### Consignes de l'exercice
Recopiez à l'identique chacun des items ci-dessous, du premier au dernier.

################

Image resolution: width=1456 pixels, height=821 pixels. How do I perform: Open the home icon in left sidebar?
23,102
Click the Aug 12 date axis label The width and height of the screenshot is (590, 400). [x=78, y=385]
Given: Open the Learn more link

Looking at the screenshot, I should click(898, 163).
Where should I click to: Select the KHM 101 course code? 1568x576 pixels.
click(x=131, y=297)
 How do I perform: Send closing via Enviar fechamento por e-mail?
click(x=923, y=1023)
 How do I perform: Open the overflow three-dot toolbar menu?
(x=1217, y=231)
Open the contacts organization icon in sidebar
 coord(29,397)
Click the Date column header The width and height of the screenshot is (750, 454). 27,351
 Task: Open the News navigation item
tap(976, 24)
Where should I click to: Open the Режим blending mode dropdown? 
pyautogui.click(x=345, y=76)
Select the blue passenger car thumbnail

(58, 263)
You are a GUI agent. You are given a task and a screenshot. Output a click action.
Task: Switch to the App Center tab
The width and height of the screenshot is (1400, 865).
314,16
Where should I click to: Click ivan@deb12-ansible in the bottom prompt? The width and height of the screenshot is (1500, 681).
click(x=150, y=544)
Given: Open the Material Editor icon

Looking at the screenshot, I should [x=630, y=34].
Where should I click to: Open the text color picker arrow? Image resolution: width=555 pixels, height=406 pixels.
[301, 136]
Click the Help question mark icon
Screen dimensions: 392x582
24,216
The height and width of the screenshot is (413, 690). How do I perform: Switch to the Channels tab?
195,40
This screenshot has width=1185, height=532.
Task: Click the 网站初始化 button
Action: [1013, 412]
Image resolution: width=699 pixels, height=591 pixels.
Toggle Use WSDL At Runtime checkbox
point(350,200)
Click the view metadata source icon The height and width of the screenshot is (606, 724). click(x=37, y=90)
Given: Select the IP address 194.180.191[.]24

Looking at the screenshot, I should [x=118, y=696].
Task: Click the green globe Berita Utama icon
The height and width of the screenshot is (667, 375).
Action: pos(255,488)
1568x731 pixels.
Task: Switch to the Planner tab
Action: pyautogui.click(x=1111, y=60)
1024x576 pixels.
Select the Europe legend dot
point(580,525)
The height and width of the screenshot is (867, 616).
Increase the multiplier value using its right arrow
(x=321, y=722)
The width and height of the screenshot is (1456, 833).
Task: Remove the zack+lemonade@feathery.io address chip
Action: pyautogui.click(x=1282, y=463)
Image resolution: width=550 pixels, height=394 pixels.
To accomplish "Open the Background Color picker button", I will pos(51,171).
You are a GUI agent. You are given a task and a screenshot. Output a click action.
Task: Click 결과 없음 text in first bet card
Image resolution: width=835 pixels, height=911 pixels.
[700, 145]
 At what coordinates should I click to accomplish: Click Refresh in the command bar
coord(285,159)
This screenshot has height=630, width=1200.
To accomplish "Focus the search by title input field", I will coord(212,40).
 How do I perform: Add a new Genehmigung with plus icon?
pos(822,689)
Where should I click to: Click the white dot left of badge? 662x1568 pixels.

################

### Solution du problème
Image resolution: width=1456 pixels, height=821 pixels. How do I perform: Open the home icon in left sidebar?
23,102
Click the Aug 12 date axis label The width and height of the screenshot is (590, 400). [x=78, y=385]
Given: Open the Learn more link

Looking at the screenshot, I should click(898, 163).
Where should I click to: Select the KHM 101 course code? 1568x576 pixels.
click(x=131, y=297)
 How do I perform: Send closing via Enviar fechamento por e-mail?
click(x=923, y=1023)
 How do I perform: Open the overflow three-dot toolbar menu?
(x=1217, y=231)
Open the contacts organization icon in sidebar
 coord(29,397)
Click the Date column header The width and height of the screenshot is (750, 454). 27,351
 Task: Open the News navigation item
tap(976, 24)
Where should I click to: Open the Режим blending mode dropdown? 
pyautogui.click(x=345, y=76)
Select the blue passenger car thumbnail

(58, 263)
You are a GUI agent. You are given a task and a screenshot. Output a click action.
Task: Switch to the App Center tab
The width and height of the screenshot is (1400, 865).
314,16
Where should I click to: Click ivan@deb12-ansible in the bottom prompt? The width and height of the screenshot is (1500, 681).
click(x=150, y=544)
Given: Open the Material Editor icon

Looking at the screenshot, I should [x=630, y=34].
Where should I click to: Open the text color picker arrow? Image resolution: width=555 pixels, height=406 pixels.
[301, 136]
Click the Help question mark icon
Screen dimensions: 392x582
24,216
The height and width of the screenshot is (413, 690). How do I perform: Switch to the Channels tab?
195,40
This screenshot has width=1185, height=532.
Task: Click the 网站初始化 button
Action: [1013, 412]
Image resolution: width=699 pixels, height=591 pixels.
Toggle Use WSDL At Runtime checkbox
point(350,200)
Click the view metadata source icon The height and width of the screenshot is (606, 724). click(x=37, y=90)
Given: Select the IP address 194.180.191[.]24

Looking at the screenshot, I should [x=118, y=696].
Task: Click the green globe Berita Utama icon
The height and width of the screenshot is (667, 375).
Action: pos(255,488)
1568x731 pixels.
Task: Switch to the Planner tab
Action: pyautogui.click(x=1111, y=60)
1024x576 pixels.
Select the Europe legend dot
point(580,525)
The height and width of the screenshot is (867, 616).
Increase the multiplier value using its right arrow
(x=321, y=722)
The width and height of the screenshot is (1456, 833).
Task: Remove the zack+lemonade@feathery.io address chip
Action: pyautogui.click(x=1282, y=463)
Image resolution: width=550 pixels, height=394 pixels.
To accomplish "Open the Background Color picker button", I will pos(51,171).
You are a GUI agent. You are given a task and a screenshot. Output a click action.
Task: Click 결과 없음 text in first bet card
Image resolution: width=835 pixels, height=911 pixels.
[700, 145]
 At what coordinates should I click to accomplish: Click Refresh in the command bar
coord(285,159)
This screenshot has height=630, width=1200.
To accomplish "Focus the search by title input field", I will coord(212,40).
 How do I perform: Add a new Genehmigung with plus icon?
pos(822,689)
Where should I click to: Click the white dot left of badge? 662x1568 pixels.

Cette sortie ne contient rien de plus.